● Requirement:
Using the listing below, please print exactly the lines from the one with "You are a computer-use agent." through the one with "The height and width of the screenshot is (830, 1121).". Leave out every picture.

● Exercise materials:

------

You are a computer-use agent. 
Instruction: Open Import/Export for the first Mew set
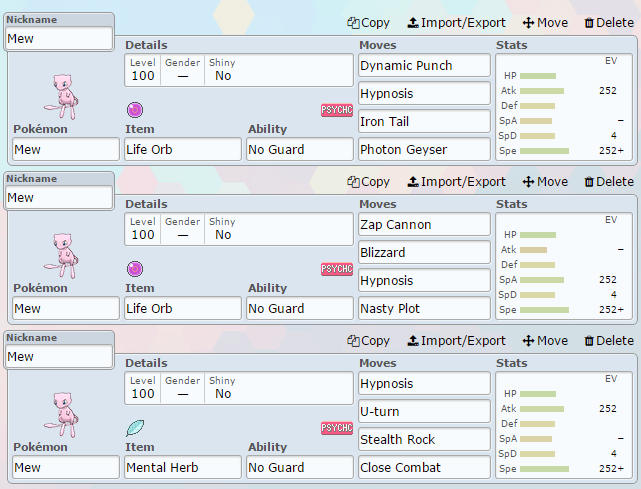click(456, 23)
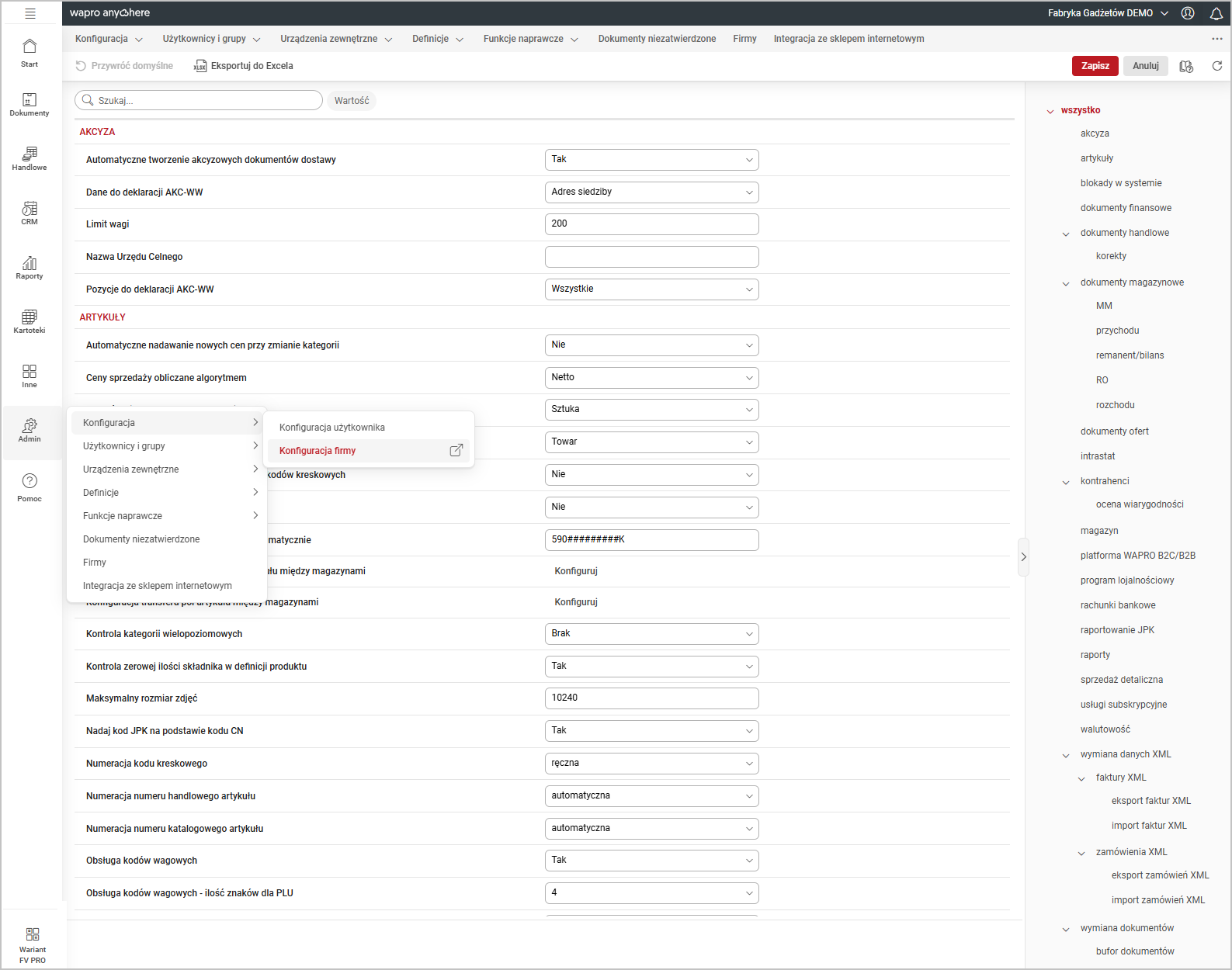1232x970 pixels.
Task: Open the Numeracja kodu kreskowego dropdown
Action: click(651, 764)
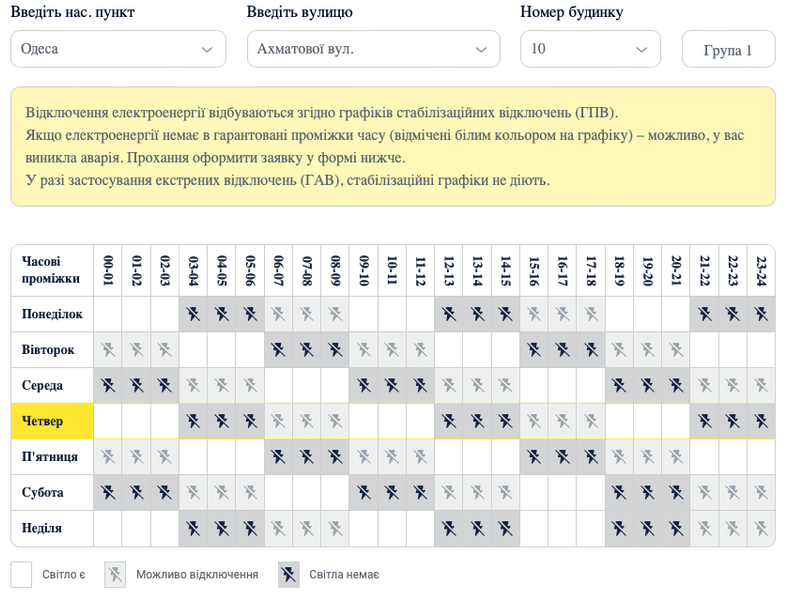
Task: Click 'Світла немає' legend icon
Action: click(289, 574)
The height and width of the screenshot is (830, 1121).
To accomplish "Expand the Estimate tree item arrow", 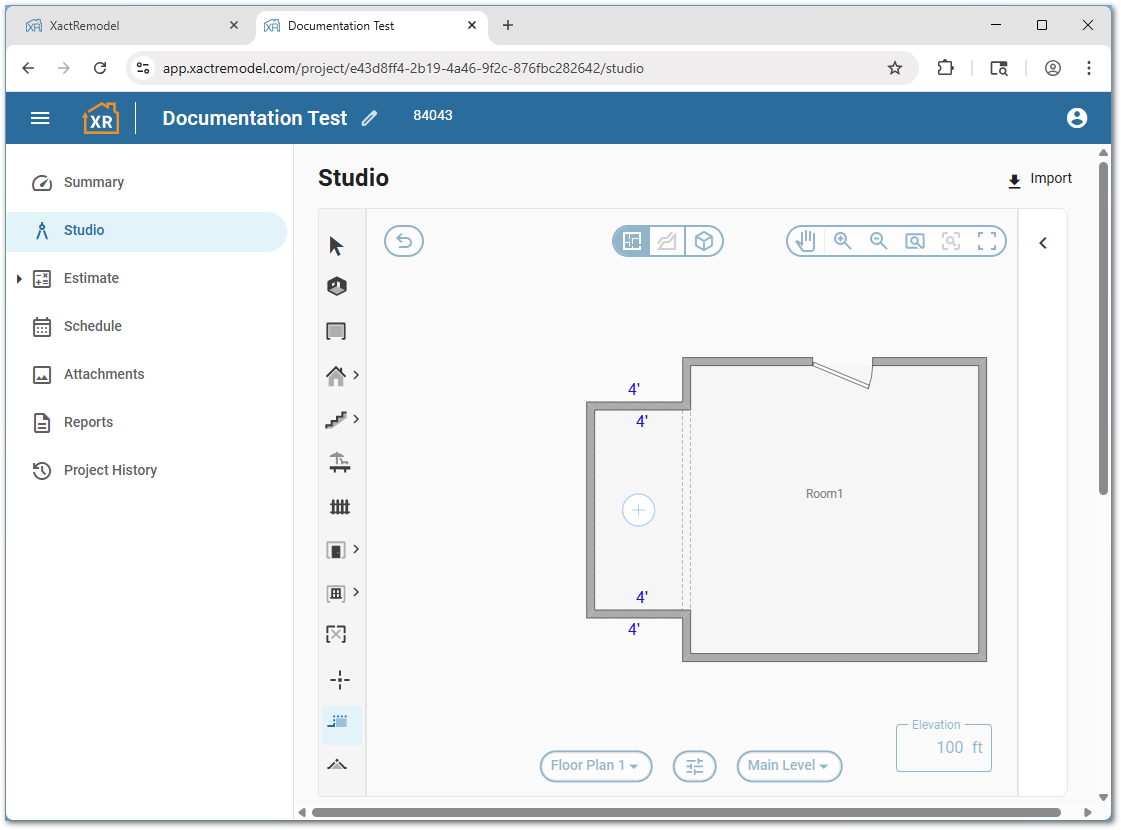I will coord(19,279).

------

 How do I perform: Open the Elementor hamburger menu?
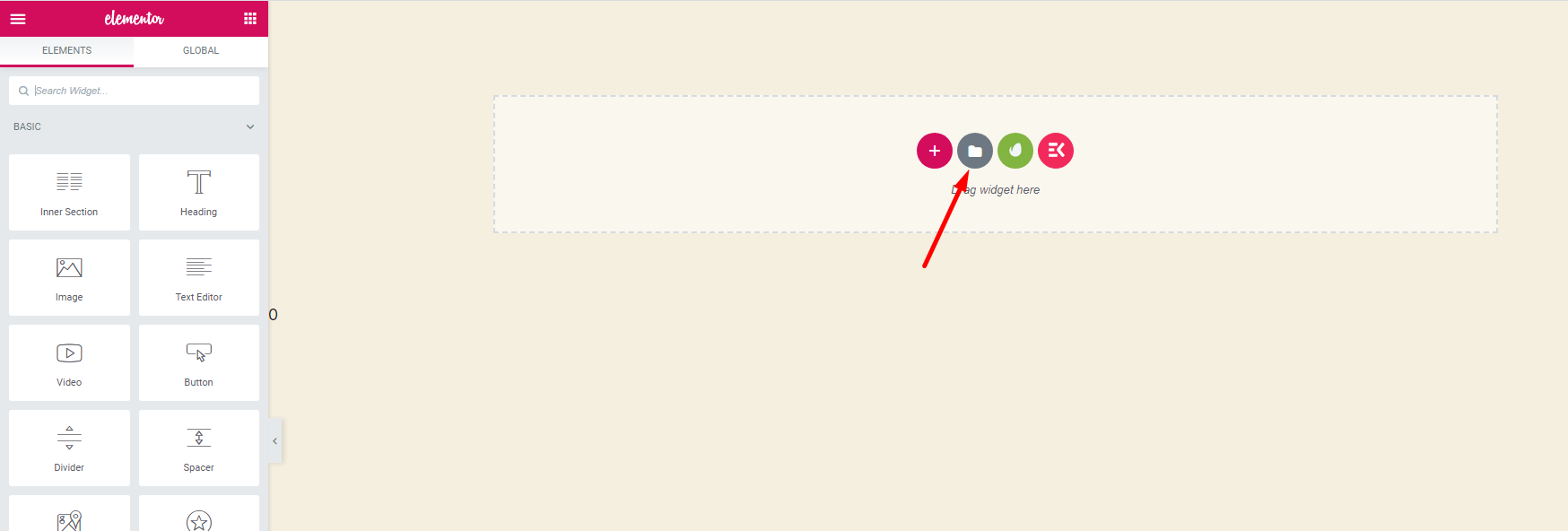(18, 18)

------

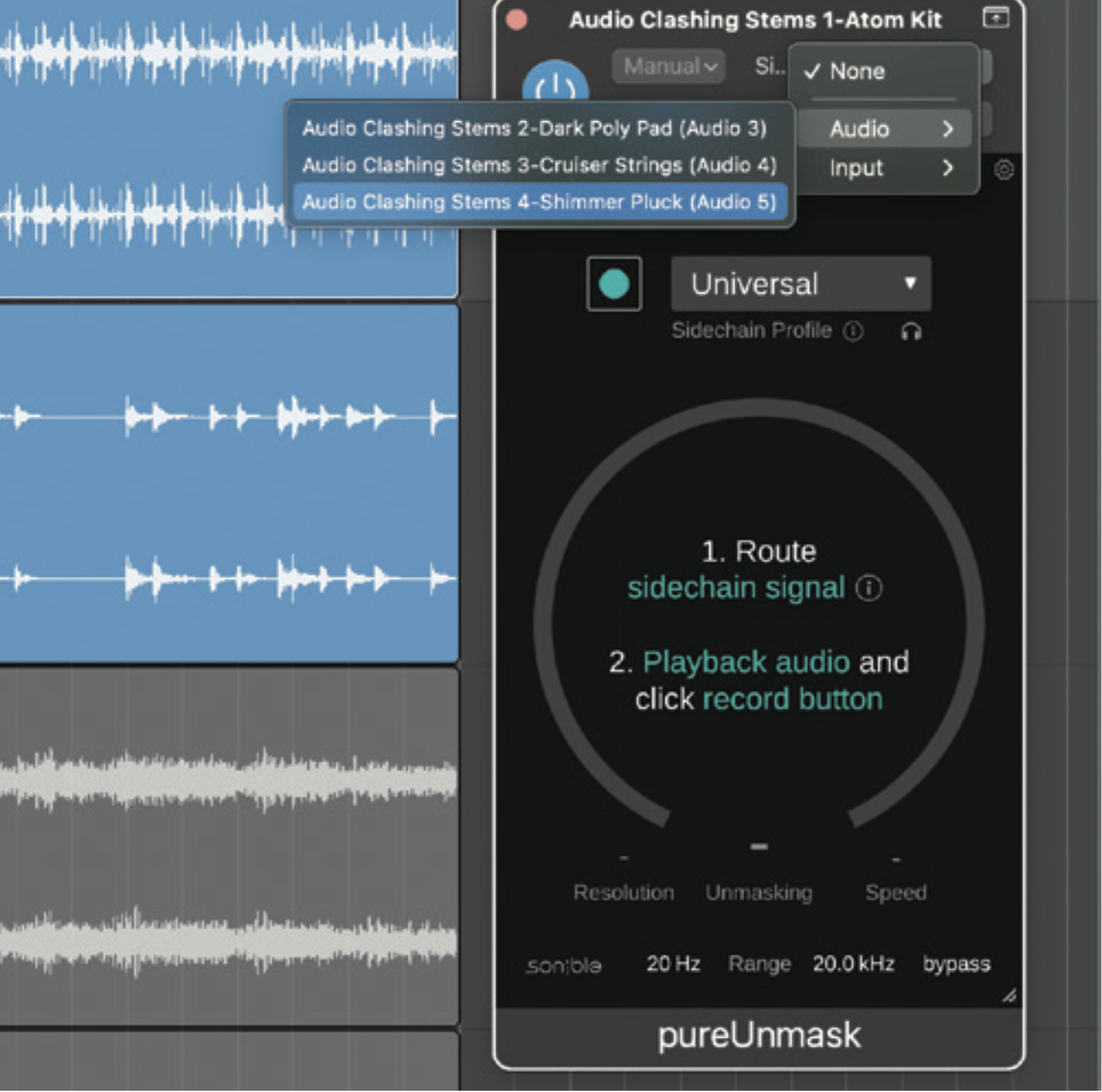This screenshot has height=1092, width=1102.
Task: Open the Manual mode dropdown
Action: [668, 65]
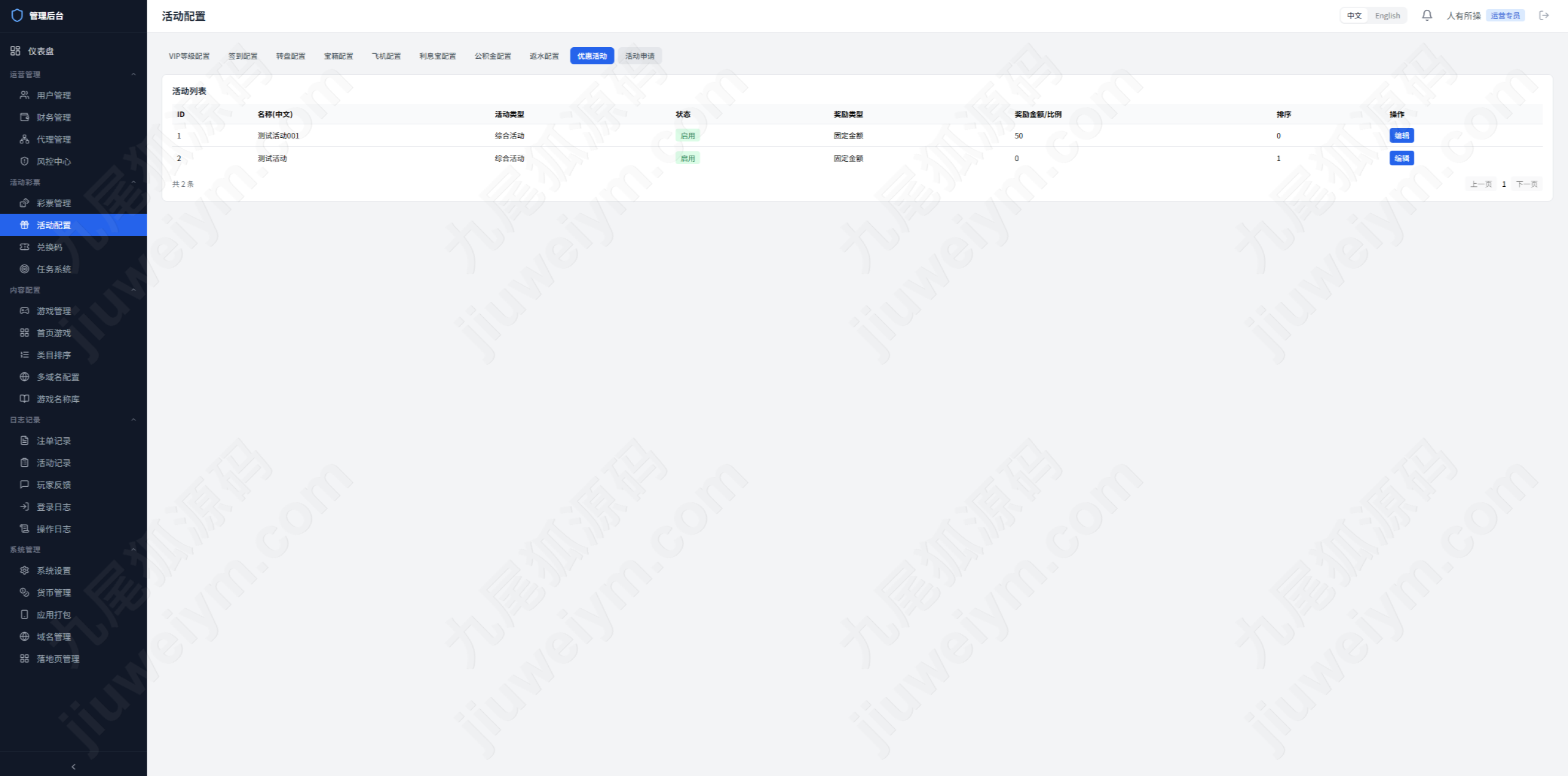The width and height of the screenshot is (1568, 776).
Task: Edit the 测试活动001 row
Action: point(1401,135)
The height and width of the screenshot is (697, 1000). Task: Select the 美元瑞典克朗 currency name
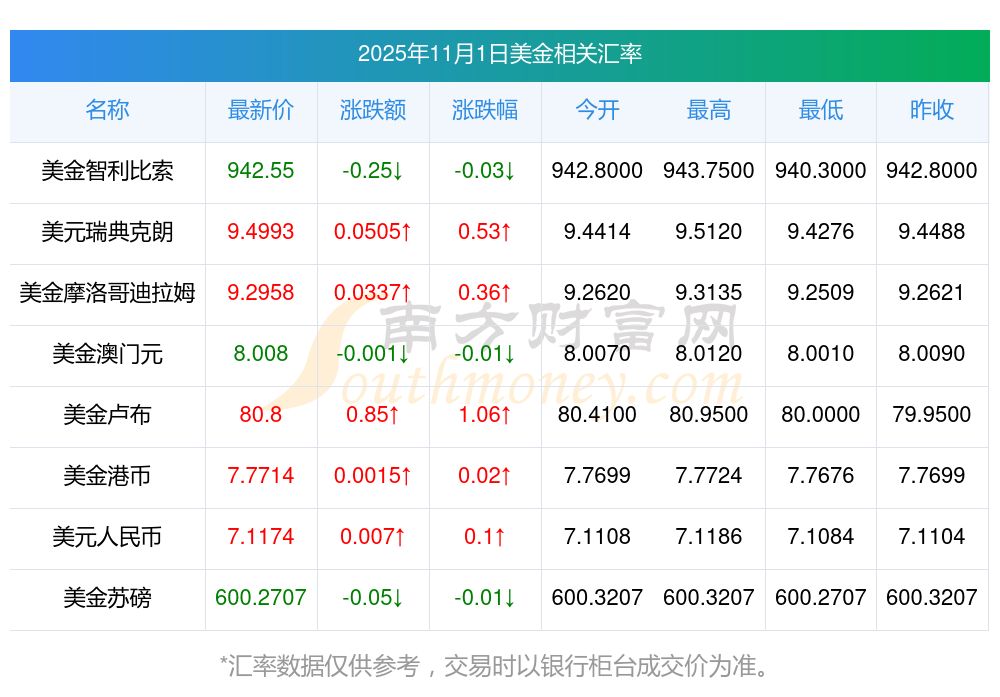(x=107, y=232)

------

● Exercise result:
You are a computer-use agent. 
Instruction: Open Import/Export for the first Mew set
click(456, 23)
1232x970 pixels.
Task: Open the Numeracja kodu kreskowego dropdown
Action: click(651, 764)
Task: Click 'Світла немає' legend icon
Action: click(289, 574)
The height and width of the screenshot is (830, 1121).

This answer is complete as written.